-- begin Records shown --
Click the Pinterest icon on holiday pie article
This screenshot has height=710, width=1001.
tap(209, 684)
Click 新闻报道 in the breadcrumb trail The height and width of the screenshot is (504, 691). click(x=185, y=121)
-- end Records shown --
-- begin Records shown --
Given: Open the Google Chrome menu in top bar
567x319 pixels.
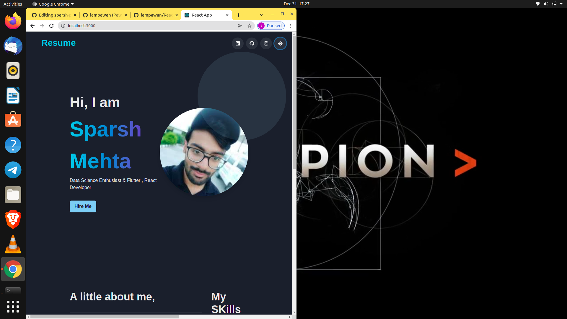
-- end Records shown --
(What you need to do): Copy the entries from the line containing "Click the Pinterest" through the line containing "Click 新闻报道 in", reproducing each line unchanged.

(Correct output):
Click the Pinterest icon on holiday pie article
This screenshot has height=710, width=1001.
tap(209, 684)
Click 新闻报道 in the breadcrumb trail The height and width of the screenshot is (504, 691). click(x=185, y=121)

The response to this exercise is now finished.